Closed nblog closed 7 months ago

nblog commented 9 months ago
  1. Replace with a reference to the "bson" project.
  2. Remove "libyara", provided by nuget (https://www.nuget.org/packages/Microsoft.O365.Security.Native.Libyara/)
  3. switch "bson" and "loader" projects to v141_xp(Part of the configuration is v141_xp, but it's messy)
kevoreilly commented 8 months ago

Thank you for the pull request. The idea to switch to nuget libyara is interesting - what motivated you to do this? Unfortunately their build is 9 months old so it's too outdated to replace the manually built one I'm afraid.

nblog commented 8 months ago

This repository is sourced from Microsoft and is guaranteed upstream, both in terms of usability and stability.

Another main reason is that the linking method uses lib\libyaraXX.lib, which can lead to inconsistencies between the version of the runtime library and the yara-lib runtime library due to different versions of VS.
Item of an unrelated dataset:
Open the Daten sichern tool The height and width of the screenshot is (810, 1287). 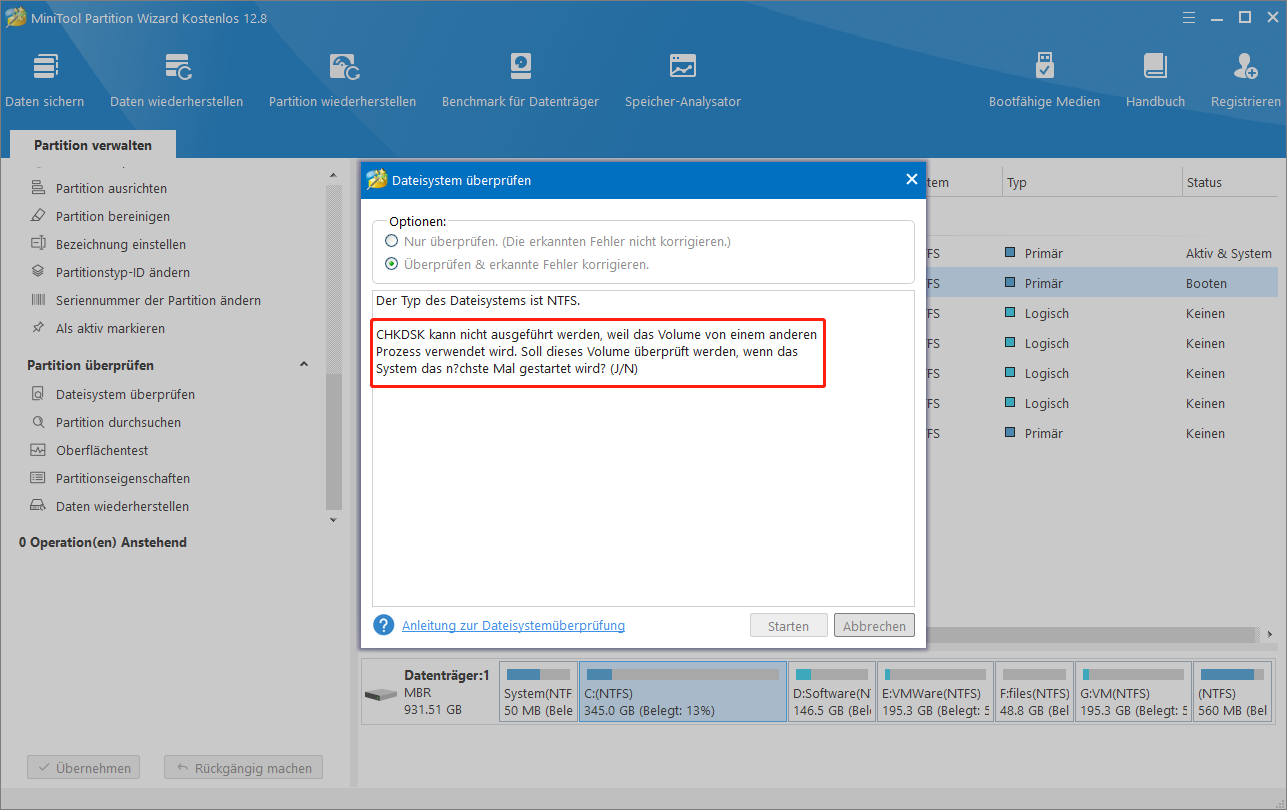tap(45, 80)
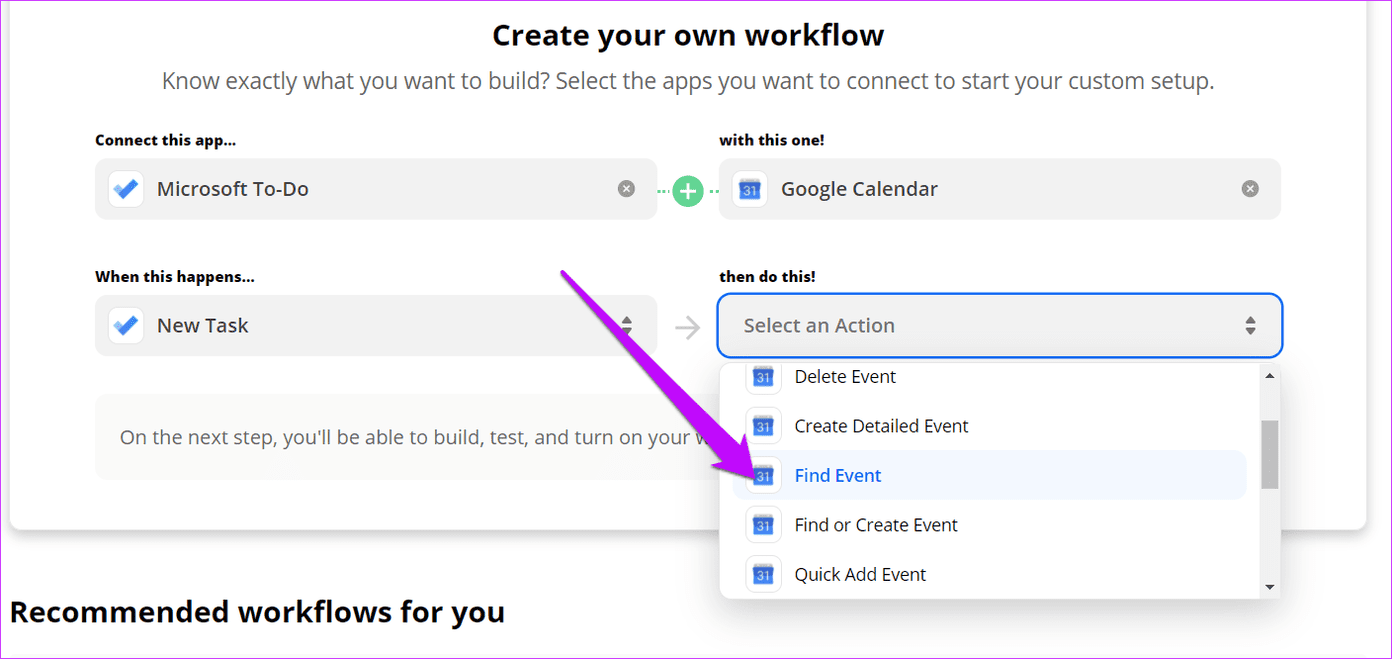Click the calendar icon beside Delete Event
Viewport: 1392px width, 659px height.
tap(763, 377)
kevoreilly commented 8 months ago

That sounds great - by guaranteed upstream you mean it is the latest release (4.5.0) or even the latest commit to master?

I'm concerned that on the NuGet Gallery page it states Last updated 9 months ago

nblog commented 8 months ago

It comes from https://github.com/Microsoft/libyara.NET and it doesn't seem that Microsoft has updated it, maybe I'm trusting Microsoft too much😂, but to solve the runtime library conflict problem, I could modify it to reference libyara in source form, depending on which way you want to accept it?

kevoreilly commented 8 months ago

I'm not sure I follow - what runtime library conflict?

nblog commented 8 months ago

The compiled lib\libyara64.lib is bound by the C run-time library (CRT) and (/MD or /MDd) or (/MT or /MTd), which prevents arbitrary switching.

kevoreilly commented 8 months ago

Arbitrary switching?! What is that and why would the project benefit?

If it is intended for convenience to switch to an unsupported compiler, then unfortunately it's not an issue which needs fixing. The project focuses strongly on detonation quality which is demonstrably weakened by other compilers e.g. https://github.com/kevoreilly/capemon/issues/61

nblog commented 7 months ago

This is indeed a problem, we can wait for the problem to be solved before tweaking it, leaving it in the open for now might help with issues like #71 .

kevoreilly commented 7 months ago

There exists a problem with using VS2022, hence why this compiler is not supported. However this is not a capemon issue, so it's not an issue for this project.